*** Block opens ***
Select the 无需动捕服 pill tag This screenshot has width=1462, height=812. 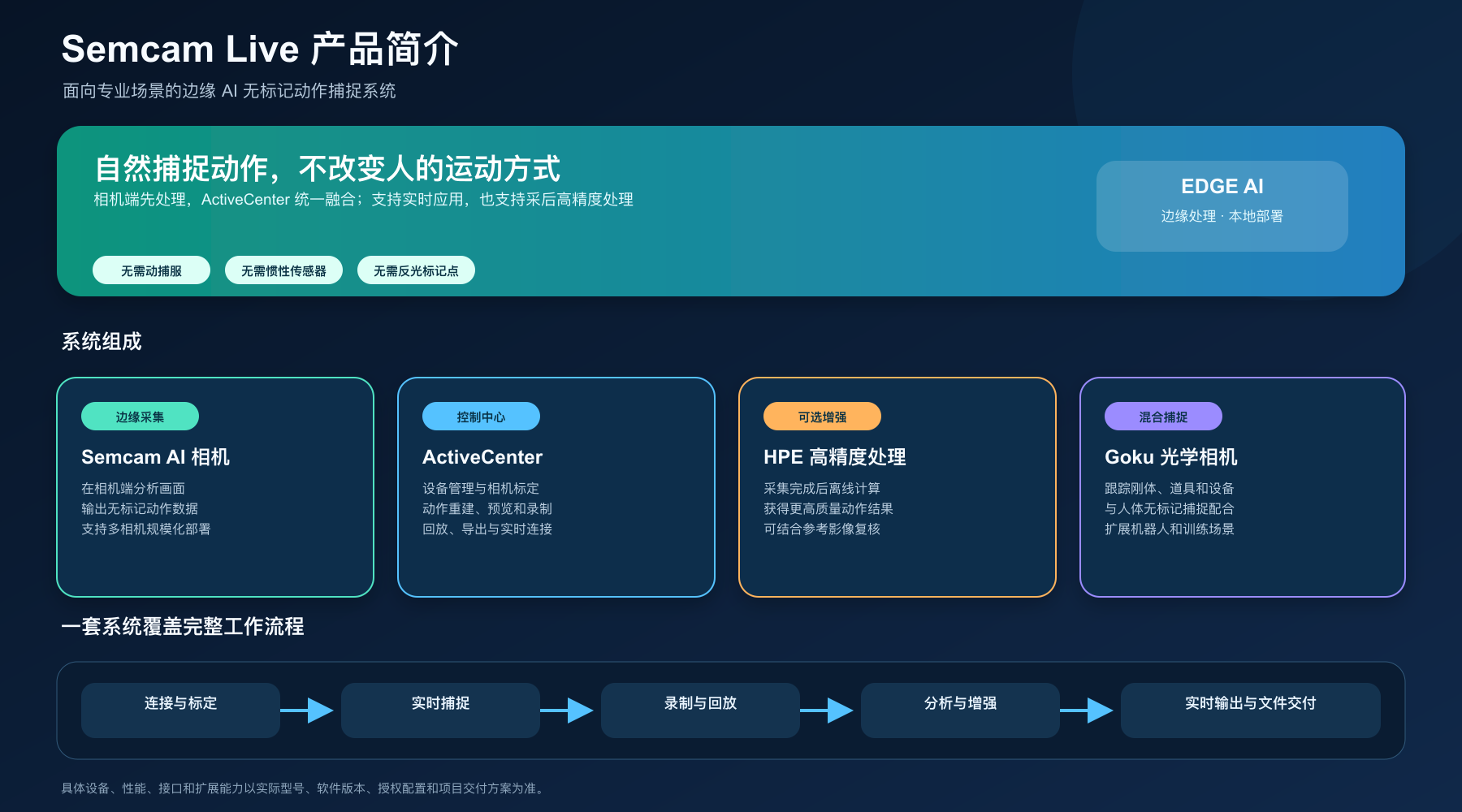point(151,270)
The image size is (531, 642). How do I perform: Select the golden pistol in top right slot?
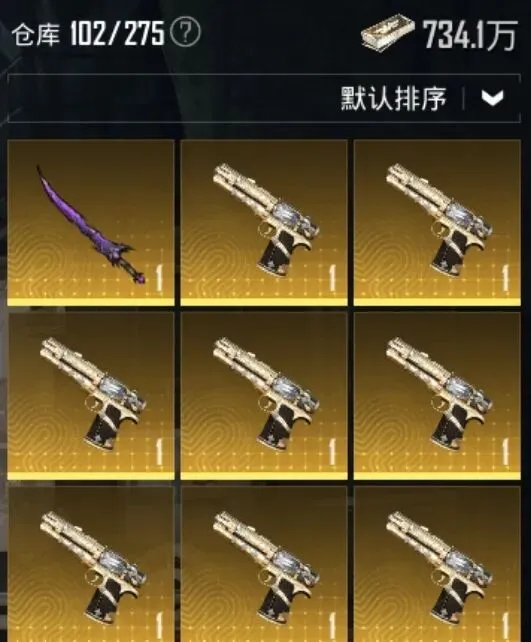[x=437, y=222]
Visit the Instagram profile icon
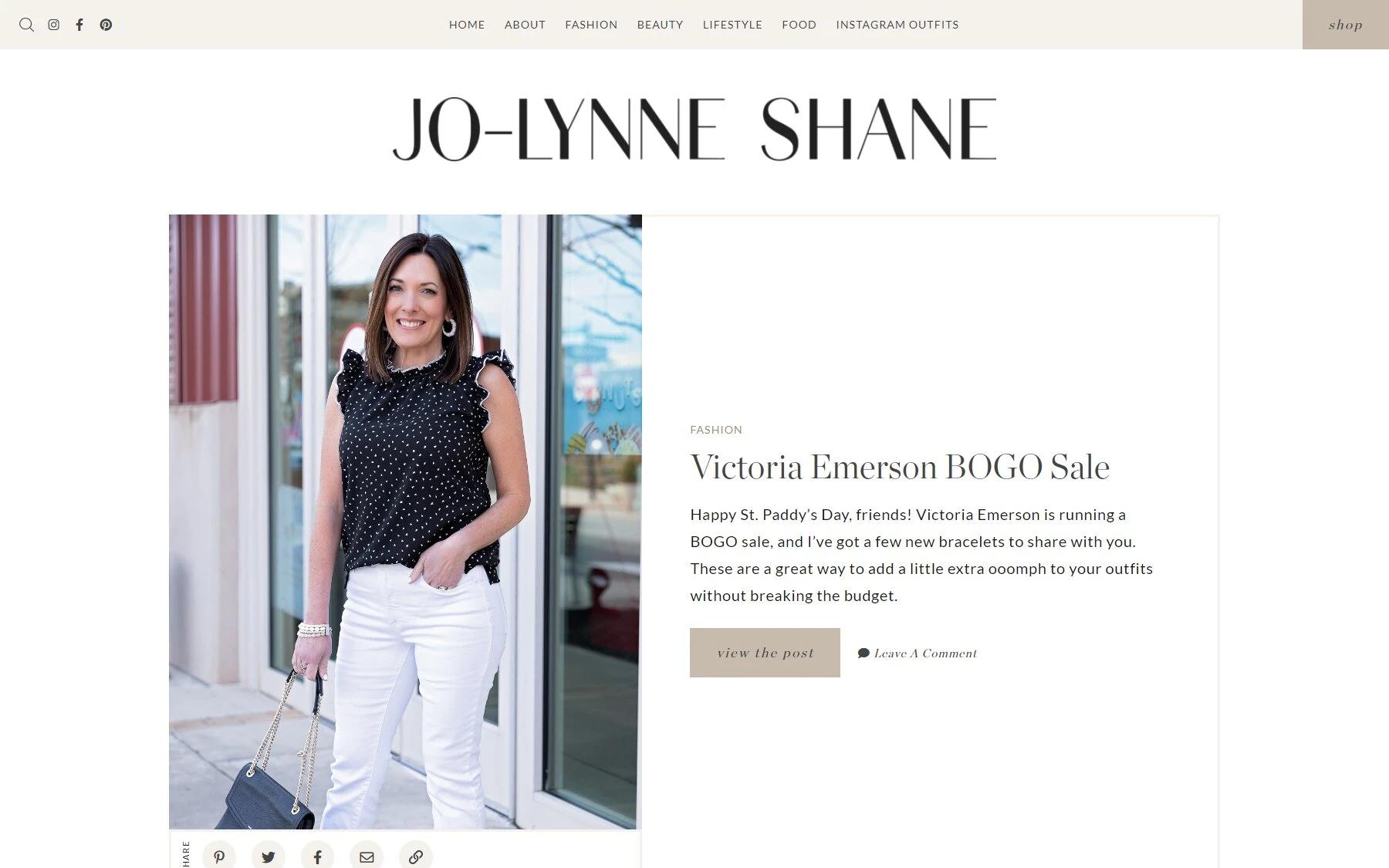Image resolution: width=1389 pixels, height=868 pixels. coord(53,25)
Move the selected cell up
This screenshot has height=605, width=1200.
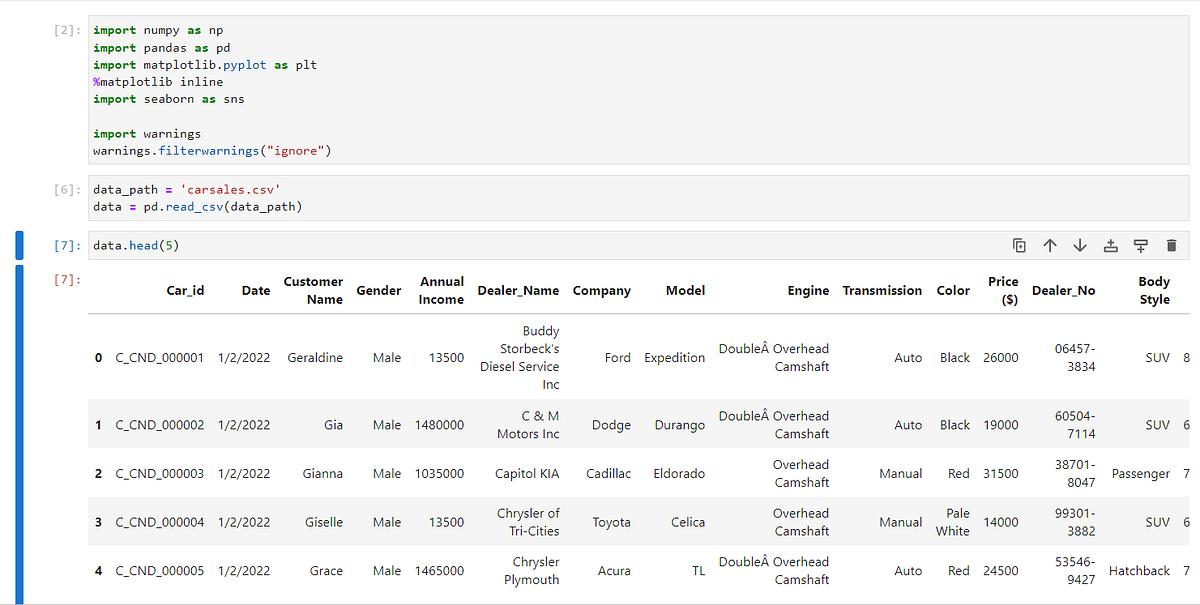[1049, 245]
*** Block closes ***
§ Directions: Needed here is only the span from the line with "The image size" through the last line of the entries, copied exactly with both ends and without pictures.

§ Worked solution:
The image size is (531, 642). How do I perform: Select the golden pistol in top right slot?
[x=437, y=222]
Visit the Instagram profile icon
Image resolution: width=1389 pixels, height=868 pixels. coord(53,25)
Move the selected cell up
This screenshot has height=605, width=1200.
[1049, 245]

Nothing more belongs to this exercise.